| Problem to work on |
Of the lines below, report only those that contain "szakmával".

| Data in this exercise |
%%

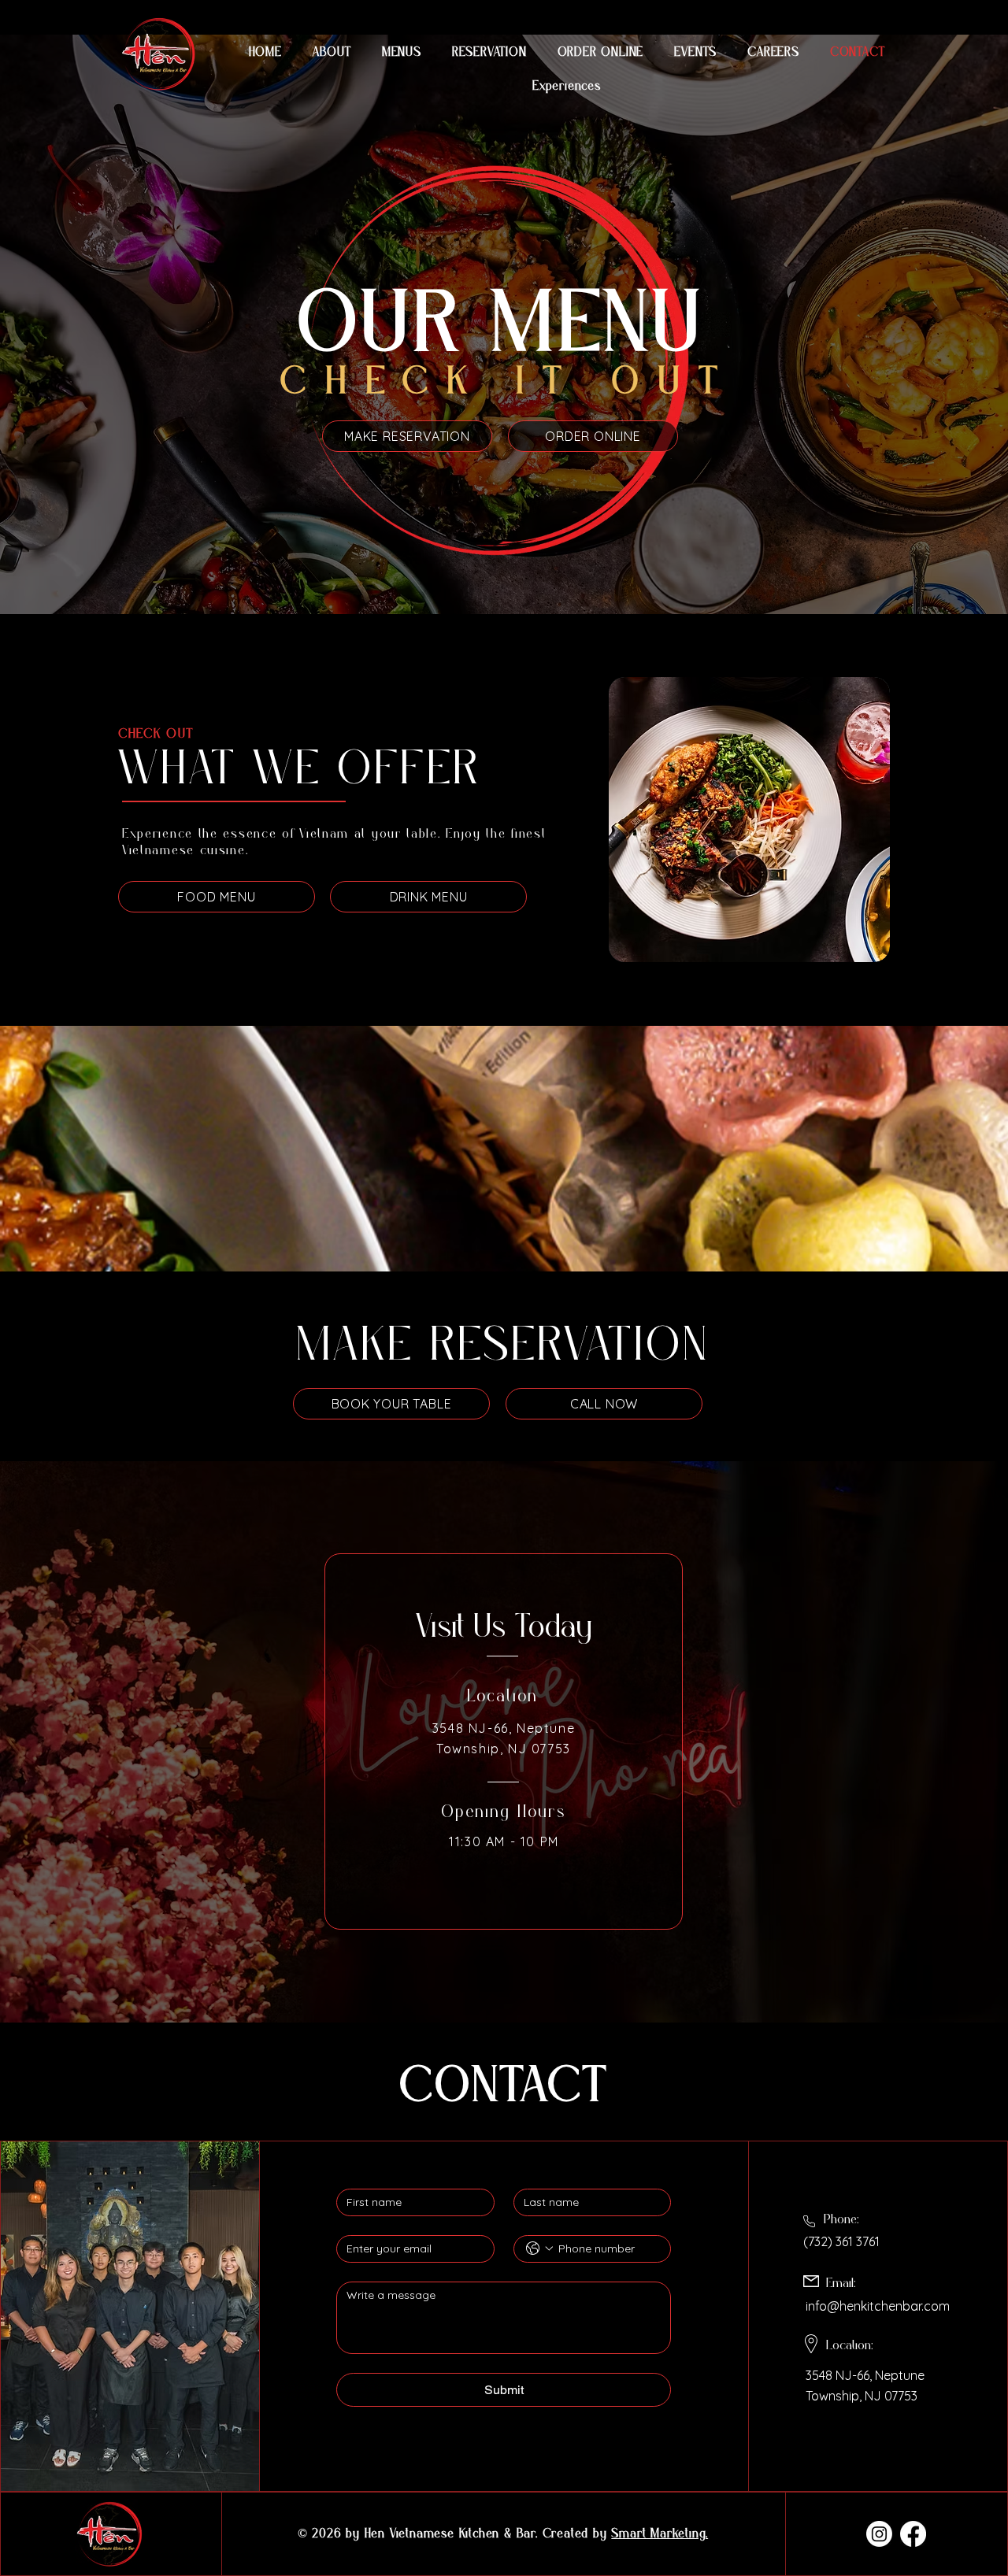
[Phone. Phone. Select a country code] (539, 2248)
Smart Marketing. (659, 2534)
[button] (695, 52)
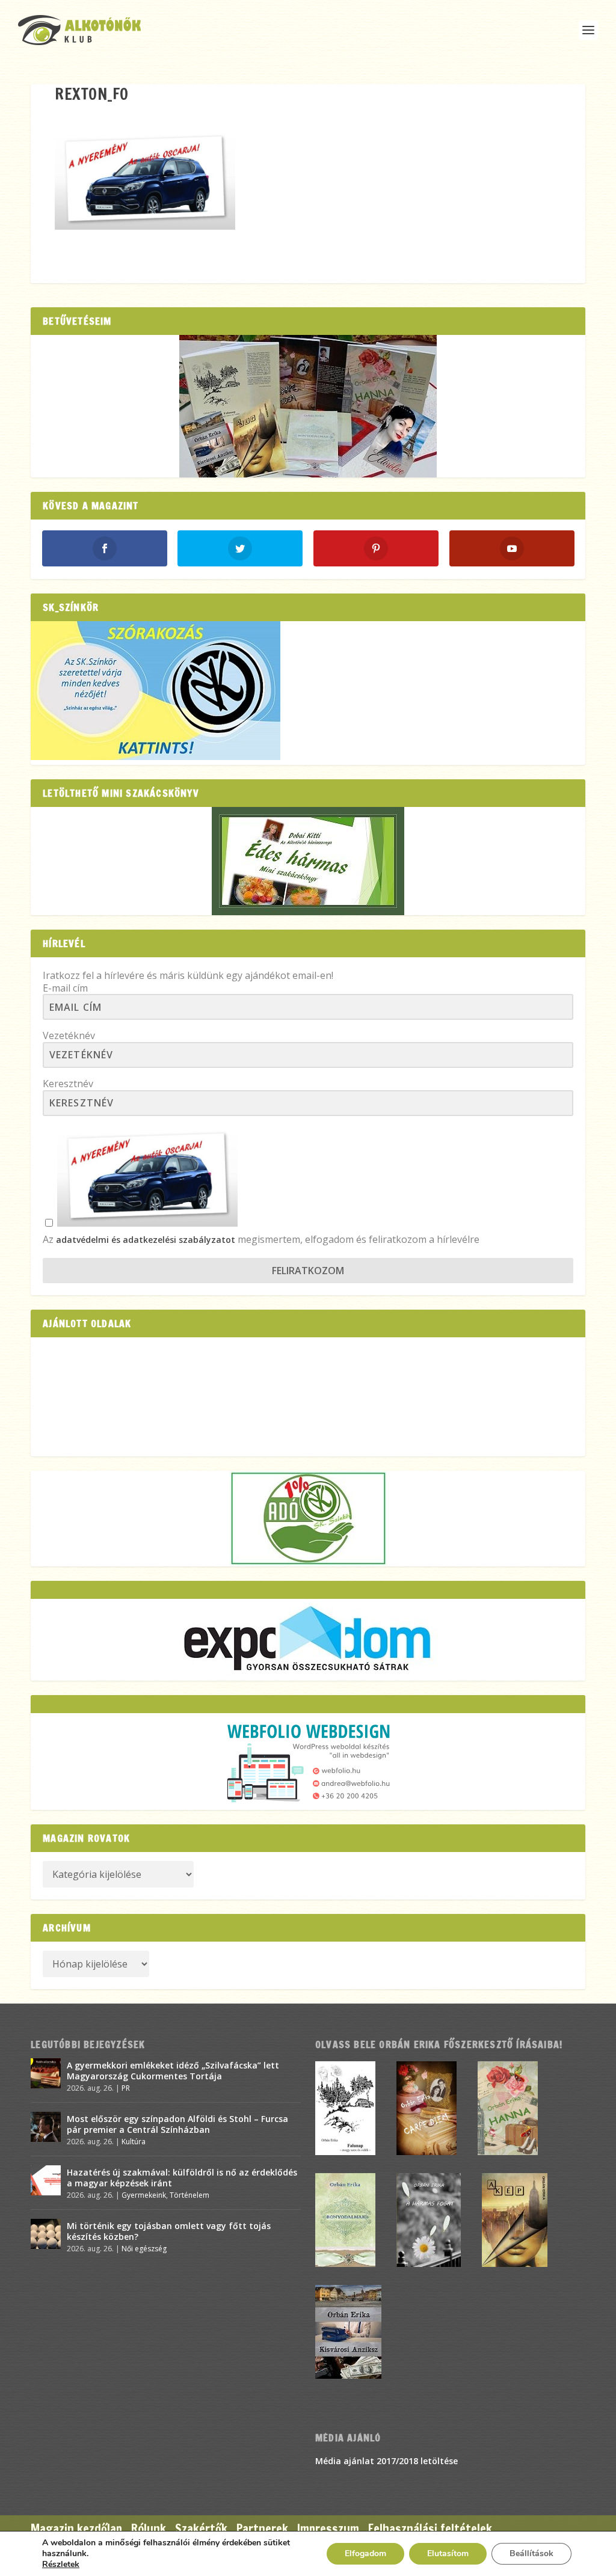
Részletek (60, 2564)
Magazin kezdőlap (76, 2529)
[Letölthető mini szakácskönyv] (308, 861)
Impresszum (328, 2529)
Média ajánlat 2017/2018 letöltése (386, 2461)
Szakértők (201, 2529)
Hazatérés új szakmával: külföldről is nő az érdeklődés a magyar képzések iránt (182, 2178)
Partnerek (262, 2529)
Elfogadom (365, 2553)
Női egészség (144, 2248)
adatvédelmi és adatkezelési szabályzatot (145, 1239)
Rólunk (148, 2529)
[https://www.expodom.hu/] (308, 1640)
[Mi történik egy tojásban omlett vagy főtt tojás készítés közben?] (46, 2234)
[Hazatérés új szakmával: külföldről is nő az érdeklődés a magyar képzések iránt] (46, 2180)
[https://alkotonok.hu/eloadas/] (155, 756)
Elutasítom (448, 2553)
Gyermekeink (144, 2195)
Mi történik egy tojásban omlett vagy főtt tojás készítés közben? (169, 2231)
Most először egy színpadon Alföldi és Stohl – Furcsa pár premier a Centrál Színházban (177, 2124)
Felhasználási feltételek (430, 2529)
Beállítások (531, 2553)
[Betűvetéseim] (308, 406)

%%

| Result of this task |
Hazatérés új szakmával: külföldről is nő az érdeklődés a magyar képzések iránt (182, 2178)
[Hazatérés új szakmával: külföldről is nő az érdeklődés a magyar képzések iránt] (46, 2180)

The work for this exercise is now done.